After college, Helen worked for the Farm Security Administration, took graduate work in sociology at the University of Kentucky, and was a disaster case worker for the American Red Cross at the time of the 1937 Ohio River flood. In 1938, she married John P. Jensen, her uncle’s law partner in Kearney, Nebraska. They had three daughters and a son, all who survive: Jo Ann Entwistle of Lockport, Illinois; Kay Maser of Ashland, Oregon; Ruth Jensen of Lincoln, Nebraska; and John Jensen Jr. of Tacoma, Washington. (In addition, Helen is survived by her brother, John Kendall, of Ann Arbor, Michigan, and one grandchild, Lee Anne Maser of Thessaloniki, Greece.)

The Jensen family lived in Kearney, Nebraska and also in Evergreen, Colorado, where they had a summer home. Helen’s husband, John, died in 1965.

Helen had taught school for two years and was completing her Masters Degree in English from the University of Nebraska/Kearney, the year her husband passed away. She then moved to Vincennes, Indiana and taught English, sociology and speech at Vincennes University for four years. Her summers were spent traveling overseas, including one trip by Volkswagen across Scandinavia, Finland, Russia, the Balkans, and Eastern Germany.

After four years in Vincennes, she stored her furniture and went to Mexico for the summer, taking classes at the Instituto in San Miguel Allende. After her summer classes in Mexico, she drove to California and sailed for Hong Kong. From there she traveled to Australia and through the Orient and took a bus from Tehran to London, arriving there just before Christmas. Returning to California in late January, she enrolled at the University of California for doctoral work, secured a job in the Counseling Center at California State University/Long Beach, and bought a house in Long Beach, where she lived until she moved to Ashland, Oregon, in the fall of 1985.

Her travel while she lived in Long Beach included research in Samoa and New Guinea, extensive travel in Australia, Tasmania and New Zealand, a Friendship tour to China in 1978, an Audubon study in the Galapagos Islands, and Elderhostel in Great Britain and a journey to Jordan, Israel and Greece.

She was active in the Methodist Church in Long Beach and in the League of Women Voters, and served as president of her P.E.O. chapter and head of the Long Beach P.E.O. Reciprocity, which was made up on thrity-one chapters. She was a docent at the Natural History Museum of Los Angeles, where she also edited the docent newsletter for a year.

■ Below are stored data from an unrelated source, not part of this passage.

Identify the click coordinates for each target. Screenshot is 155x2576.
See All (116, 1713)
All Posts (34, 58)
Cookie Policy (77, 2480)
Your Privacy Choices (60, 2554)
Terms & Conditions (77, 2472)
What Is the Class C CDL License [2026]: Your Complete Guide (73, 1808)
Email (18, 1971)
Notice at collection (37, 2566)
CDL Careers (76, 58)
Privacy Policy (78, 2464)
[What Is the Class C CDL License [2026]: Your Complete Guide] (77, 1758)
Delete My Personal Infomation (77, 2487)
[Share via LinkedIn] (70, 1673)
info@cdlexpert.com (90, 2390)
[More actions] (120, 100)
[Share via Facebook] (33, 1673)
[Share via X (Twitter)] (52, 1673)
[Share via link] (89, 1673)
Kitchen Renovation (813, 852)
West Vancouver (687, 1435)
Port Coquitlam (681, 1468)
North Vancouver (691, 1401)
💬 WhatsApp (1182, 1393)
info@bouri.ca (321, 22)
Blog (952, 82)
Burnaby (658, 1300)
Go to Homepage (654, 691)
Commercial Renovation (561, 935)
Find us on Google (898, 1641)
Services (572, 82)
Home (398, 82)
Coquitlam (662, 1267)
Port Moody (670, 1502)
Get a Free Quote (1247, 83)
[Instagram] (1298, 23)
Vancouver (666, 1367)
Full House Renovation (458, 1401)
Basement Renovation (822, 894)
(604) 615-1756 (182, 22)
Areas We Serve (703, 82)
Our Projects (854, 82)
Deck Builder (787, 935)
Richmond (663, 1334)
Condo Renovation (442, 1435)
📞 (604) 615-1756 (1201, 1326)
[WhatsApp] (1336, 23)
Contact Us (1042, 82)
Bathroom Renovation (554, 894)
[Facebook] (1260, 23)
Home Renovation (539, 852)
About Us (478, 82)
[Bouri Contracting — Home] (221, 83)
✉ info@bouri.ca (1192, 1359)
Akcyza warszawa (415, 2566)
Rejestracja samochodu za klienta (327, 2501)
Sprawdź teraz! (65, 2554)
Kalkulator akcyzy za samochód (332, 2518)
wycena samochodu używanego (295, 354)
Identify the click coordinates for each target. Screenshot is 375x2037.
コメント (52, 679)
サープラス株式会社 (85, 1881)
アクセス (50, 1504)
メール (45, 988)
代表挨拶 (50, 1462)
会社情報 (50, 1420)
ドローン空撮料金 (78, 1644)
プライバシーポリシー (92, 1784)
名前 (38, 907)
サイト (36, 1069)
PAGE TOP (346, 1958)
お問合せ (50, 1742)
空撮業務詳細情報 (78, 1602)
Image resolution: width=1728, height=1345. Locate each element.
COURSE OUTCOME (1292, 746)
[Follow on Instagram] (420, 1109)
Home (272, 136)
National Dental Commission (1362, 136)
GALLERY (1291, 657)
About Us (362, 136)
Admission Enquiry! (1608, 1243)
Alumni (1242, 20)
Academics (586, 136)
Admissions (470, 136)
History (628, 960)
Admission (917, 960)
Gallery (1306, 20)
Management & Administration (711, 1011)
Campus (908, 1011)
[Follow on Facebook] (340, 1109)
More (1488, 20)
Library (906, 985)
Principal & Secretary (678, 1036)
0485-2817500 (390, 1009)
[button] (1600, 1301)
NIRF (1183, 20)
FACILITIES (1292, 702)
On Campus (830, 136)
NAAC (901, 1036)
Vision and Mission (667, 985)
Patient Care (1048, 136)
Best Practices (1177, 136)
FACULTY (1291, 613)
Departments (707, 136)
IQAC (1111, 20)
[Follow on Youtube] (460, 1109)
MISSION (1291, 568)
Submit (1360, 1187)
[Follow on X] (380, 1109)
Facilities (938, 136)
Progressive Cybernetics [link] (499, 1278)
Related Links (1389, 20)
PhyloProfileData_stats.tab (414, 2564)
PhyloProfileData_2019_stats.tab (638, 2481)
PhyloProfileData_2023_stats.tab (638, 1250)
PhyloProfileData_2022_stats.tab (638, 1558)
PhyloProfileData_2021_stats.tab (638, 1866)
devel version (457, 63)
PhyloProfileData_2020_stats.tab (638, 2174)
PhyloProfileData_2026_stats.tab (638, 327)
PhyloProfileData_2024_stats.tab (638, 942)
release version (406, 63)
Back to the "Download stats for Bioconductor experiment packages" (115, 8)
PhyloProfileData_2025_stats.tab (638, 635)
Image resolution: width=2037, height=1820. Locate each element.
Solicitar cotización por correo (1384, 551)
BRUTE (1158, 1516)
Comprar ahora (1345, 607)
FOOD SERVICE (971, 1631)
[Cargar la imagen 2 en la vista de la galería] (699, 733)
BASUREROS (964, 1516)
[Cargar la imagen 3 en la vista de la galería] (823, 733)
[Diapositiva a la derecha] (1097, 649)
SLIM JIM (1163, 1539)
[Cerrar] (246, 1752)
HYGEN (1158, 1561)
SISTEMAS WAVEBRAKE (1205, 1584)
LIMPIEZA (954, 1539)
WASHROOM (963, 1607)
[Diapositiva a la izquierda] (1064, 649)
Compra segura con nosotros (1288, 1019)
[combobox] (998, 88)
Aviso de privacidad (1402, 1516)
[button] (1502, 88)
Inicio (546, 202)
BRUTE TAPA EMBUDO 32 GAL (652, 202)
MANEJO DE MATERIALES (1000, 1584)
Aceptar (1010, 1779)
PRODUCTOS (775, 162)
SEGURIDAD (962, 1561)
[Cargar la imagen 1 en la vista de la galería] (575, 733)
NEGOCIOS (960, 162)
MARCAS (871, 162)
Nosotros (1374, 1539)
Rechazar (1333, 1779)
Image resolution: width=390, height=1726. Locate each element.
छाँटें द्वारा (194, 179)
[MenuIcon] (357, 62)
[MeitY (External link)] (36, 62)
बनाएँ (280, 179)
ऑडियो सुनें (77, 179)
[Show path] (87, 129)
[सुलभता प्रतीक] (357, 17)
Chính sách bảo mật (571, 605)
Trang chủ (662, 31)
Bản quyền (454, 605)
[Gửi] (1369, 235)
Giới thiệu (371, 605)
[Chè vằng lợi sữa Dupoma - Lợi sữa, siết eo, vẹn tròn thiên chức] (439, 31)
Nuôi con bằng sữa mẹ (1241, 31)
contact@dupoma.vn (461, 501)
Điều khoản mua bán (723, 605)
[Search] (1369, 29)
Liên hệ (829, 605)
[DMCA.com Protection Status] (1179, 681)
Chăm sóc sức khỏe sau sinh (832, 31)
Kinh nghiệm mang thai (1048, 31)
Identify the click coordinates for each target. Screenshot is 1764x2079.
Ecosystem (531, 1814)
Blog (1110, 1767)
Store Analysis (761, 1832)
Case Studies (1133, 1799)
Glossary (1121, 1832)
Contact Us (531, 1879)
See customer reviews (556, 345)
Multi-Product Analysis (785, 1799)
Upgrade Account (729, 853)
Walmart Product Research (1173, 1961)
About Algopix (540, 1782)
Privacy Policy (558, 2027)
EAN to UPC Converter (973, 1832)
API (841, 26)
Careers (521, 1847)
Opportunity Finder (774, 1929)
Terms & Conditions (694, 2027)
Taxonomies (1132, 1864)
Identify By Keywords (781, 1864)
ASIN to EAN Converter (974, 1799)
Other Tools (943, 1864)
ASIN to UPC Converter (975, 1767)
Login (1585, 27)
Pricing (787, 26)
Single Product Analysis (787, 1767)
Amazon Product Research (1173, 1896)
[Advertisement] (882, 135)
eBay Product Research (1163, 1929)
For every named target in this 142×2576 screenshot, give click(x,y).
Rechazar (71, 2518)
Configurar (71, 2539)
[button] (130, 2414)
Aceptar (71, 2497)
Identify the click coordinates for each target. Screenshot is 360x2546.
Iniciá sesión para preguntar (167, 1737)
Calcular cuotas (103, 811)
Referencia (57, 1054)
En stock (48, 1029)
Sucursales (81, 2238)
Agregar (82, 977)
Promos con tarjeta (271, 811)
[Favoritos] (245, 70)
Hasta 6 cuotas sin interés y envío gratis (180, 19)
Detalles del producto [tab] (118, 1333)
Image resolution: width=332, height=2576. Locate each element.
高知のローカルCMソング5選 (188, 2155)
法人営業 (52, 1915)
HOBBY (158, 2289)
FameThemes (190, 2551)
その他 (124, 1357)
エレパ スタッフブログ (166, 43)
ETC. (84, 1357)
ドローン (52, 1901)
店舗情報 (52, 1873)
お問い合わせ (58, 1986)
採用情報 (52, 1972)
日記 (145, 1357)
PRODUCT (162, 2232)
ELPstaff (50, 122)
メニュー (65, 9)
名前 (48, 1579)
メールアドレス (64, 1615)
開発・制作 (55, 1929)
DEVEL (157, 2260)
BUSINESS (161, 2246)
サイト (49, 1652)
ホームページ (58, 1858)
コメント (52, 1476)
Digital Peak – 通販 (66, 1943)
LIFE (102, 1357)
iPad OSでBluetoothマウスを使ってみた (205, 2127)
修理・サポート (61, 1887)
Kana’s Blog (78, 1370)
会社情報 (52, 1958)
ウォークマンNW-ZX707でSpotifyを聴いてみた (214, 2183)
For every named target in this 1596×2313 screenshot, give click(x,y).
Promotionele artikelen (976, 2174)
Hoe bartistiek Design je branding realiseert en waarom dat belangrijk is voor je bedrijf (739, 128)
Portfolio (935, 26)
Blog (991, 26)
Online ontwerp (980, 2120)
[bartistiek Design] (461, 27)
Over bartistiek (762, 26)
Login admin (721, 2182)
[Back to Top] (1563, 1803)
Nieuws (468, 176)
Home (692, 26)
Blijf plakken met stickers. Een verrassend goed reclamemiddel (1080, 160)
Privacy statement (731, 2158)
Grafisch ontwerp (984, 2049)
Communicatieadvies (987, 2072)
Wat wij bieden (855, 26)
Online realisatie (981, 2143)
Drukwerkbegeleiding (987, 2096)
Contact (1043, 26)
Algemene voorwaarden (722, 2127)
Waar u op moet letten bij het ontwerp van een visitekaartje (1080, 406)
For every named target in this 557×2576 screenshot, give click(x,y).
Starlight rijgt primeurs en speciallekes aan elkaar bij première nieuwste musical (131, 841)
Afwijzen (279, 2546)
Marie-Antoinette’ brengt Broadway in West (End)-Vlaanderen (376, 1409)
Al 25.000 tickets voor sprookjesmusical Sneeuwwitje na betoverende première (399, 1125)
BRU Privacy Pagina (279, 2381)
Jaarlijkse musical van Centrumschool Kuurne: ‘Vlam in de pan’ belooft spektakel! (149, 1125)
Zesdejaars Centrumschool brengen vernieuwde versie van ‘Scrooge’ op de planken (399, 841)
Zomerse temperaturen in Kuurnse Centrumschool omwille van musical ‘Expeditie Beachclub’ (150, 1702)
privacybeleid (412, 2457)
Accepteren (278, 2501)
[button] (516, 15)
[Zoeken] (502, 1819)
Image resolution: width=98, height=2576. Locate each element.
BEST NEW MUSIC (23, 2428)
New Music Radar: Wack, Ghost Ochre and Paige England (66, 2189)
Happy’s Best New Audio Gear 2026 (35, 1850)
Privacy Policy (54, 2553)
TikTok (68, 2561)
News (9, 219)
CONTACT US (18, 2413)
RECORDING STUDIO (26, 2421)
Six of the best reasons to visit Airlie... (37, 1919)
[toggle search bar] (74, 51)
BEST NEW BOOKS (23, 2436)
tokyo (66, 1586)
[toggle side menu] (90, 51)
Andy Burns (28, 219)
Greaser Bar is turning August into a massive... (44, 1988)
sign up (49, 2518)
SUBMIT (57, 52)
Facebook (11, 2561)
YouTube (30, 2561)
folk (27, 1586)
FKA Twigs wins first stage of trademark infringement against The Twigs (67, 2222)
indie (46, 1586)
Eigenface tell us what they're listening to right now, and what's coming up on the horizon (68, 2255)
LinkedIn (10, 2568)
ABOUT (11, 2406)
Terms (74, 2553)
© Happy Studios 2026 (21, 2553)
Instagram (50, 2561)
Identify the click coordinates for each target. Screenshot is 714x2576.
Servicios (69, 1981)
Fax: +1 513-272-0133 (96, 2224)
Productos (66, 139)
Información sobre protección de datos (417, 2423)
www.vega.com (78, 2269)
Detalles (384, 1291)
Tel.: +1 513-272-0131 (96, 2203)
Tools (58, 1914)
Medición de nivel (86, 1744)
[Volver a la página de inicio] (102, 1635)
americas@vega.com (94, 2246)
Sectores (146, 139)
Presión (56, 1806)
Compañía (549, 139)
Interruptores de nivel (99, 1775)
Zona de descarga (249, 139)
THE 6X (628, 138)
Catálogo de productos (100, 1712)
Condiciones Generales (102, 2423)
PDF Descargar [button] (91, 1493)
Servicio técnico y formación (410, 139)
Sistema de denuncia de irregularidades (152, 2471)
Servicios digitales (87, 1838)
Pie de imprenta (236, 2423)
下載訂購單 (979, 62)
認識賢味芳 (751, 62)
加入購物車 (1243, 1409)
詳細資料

After moving to Ashland , Oregon, in 1985, Helen was a volunteer with the Oregon Shakespeare Festival, a docent at the Schneider Museum of Art at Southern Oregon University, a member of the Ashland Study Club, Chapter EE of P.E.O., and AAUW. She volunteered for many organizations including Meals on Wheels, Dunn House, and ICCA. She was a member of the First United Methodist Chruch of Ashland, where she was lay leader for two years, as well as President of United Methodist Women.

All who knew Helen appreciated her great sense of humor and wit, optimistic outlook on life, wonderful intelligence and her loving spirit which she shared so freely with her family and friends from all over the world, as well as in her community.

A Memorial Service, reception following, will be held at the First United Methodist Church of Ashland, 175 North Main Street at 11:00 A.M. on Saturday, August 20. Her ashes will be interred in the Methodist churchyard. Instead of flowers, Helen requested that she be remembered by donations to the First United Methodist Church of Ashland or donations to the American Friends Service Committee, 1501 Cherry St., Philadelphia, Pennsylvania 19102.

(additional: Helen was the wife of John Philip Jensen Sr. John was the child of James Peter (JP) and Emma Marguerite (Miller) Jensen. JP was Soren Jensen’s fourth child.)